Can dogs learn?

April 13, 2012

Long before scientists have discovered that canine possesses cognitive abilities, dog owners are already aware of the pet’s learning abilities. Dogs are intelligent animals. Because of the long association with humans, people are often accused of anthropomorphism. Dog owners have the tendency to give the pet human characteristics. Dog lover or not, people will certainly agree to the theory that dogs have the ability to learn. Puppies were not born toilet trained. Breeds of retrievers, pointers or herding dogs may inherently possess the working capability the breed is supposed to have. These dogs though would still need training to be able to efficiently perform the work they were specifically bred to do. Dogs were able to do tricks, to excel in competitions because they have responded to training… because they have the ability to learn.

Dogs are one of the most intelligent animals. The idea that old dogs cannot be taught new tricks is a fallacy. Dogs continuously learn throughout their lifetime. Dog trainers believe that the optimum age to start dog training is between 8 to 12 weeks when dogs have not yet formed hard to break undesirable habits. However, unlike us humans, dog’s learning is not achieved in orderly or organized fashion. Some dogs would learn very quickly while others would have no response to training at all. Don’t lose hope if the pooch you are training belongs to the second category. Your dog is not dimwitted; it simply means that your dog would need lots of patience from you and of course, more repetitions. Be wise to the fact that training would always have “coffee breaks”. A dog that usually learns very quickly can be “off duty” on the next training session.

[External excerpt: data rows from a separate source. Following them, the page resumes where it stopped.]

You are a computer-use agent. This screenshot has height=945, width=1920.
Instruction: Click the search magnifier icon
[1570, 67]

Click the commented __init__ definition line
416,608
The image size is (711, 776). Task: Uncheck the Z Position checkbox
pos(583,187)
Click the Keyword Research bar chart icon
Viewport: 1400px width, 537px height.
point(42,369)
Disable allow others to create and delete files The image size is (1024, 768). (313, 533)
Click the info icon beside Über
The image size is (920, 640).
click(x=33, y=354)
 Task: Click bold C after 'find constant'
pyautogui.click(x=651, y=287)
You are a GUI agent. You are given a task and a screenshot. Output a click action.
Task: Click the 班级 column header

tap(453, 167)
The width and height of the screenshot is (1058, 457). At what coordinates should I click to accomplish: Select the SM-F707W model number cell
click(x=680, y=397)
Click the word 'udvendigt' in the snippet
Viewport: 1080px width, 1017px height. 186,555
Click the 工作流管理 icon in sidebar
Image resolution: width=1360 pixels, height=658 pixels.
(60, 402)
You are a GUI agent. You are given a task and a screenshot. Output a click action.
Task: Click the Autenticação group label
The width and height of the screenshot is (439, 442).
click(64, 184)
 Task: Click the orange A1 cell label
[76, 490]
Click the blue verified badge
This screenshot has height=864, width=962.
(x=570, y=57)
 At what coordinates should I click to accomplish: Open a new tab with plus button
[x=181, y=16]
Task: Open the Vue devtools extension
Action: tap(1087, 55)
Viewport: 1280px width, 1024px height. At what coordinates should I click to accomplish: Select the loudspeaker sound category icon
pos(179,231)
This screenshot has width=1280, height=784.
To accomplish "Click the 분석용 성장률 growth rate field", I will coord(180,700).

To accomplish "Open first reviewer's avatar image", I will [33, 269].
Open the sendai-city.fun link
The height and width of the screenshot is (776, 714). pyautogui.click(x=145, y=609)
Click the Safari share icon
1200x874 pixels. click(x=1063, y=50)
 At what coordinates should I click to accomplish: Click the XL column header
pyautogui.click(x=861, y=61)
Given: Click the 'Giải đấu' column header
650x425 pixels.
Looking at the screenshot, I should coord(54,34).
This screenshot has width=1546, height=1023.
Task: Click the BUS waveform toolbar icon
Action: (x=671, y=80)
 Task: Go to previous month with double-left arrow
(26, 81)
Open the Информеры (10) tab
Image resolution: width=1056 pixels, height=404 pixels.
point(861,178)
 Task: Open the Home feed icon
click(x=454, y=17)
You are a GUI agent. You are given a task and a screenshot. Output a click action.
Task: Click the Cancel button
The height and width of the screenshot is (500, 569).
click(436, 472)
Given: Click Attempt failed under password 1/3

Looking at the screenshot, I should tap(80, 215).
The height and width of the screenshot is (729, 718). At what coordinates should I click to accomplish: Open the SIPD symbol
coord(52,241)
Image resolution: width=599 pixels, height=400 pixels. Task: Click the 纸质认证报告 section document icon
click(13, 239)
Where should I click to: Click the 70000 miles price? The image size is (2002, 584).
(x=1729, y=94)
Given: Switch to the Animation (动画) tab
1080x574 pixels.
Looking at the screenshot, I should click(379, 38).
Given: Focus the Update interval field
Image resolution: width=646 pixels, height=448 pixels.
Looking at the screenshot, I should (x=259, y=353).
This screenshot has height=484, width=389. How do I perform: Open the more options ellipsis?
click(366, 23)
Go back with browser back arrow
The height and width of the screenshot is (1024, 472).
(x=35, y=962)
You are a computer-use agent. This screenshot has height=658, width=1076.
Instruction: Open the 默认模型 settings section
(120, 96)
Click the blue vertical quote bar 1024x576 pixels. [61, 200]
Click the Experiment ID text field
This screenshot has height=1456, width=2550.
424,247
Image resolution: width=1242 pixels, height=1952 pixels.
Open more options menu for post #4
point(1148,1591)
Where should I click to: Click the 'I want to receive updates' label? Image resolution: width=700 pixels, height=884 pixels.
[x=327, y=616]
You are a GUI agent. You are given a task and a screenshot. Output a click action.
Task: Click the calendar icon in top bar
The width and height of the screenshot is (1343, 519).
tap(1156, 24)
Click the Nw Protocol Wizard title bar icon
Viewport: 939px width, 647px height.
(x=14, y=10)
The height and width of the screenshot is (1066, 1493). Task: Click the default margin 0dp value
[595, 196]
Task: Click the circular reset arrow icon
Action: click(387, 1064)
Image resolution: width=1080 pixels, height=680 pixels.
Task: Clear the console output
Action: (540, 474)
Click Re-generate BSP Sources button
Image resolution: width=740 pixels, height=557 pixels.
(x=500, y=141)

So how does human’s best friend learn? Studies and experiments have confirmed that dogs use mental images and associate them with the utterances of humans. This is how dogs understand commands. Basically, dogs learn through imitation. Puppies would imitate the mother, other adult dogs and even humans. Some herding breeds are professed to have slipped the herding boots even without training. These dogs though have imitated older dogs. Often times, the learning is based on the consequences of the dog’s actions. Puppies learned that biting the littermates too hard at play or biting the nipples of the dam while nursing would also earn them a painful bite from the mama dog as well.

Dogs learn through association. However, for an association to be meaningful, it has to be done right after the action (good or bad) was done. Bad behavior must be ignored and good ones should earn the dog rewards and praise. Digging and chewing are dog things. A dog owner would come home and find couch stuffing littered all over the carpet. A dog owner will be exasperated to find that the dog has decided to help momma by redoing the landscape. Owners would commonly punish the dog for the destructive behavior. The dog will be chained and banished outdoors. The consequences of these actions would affect the future behavior of the pet. The dog must be corrected only when it was caught doing the act. Otherwise the dog will think that what it has done is not wrong. A behavior that has a pleasant consequence is likely to be repeated. A dog excitedly jumping and barking to get the attention of the master is best ignored. Once the dog has settled down, a reward in the form of a treat, a hug or praise will be associated by the pet to the desirable behavior. As the reward is something pleasant, the behavior will likely be repeated.

Dogs are touted as man’s best friends because no animal can better understand the behavior of humans than dogs. In spite of the limited language skills, dogs can acquire knowledge through association, imitation and perception. Something is definitely going on inside the dog’s brain… more than just eating, playing and sleeping.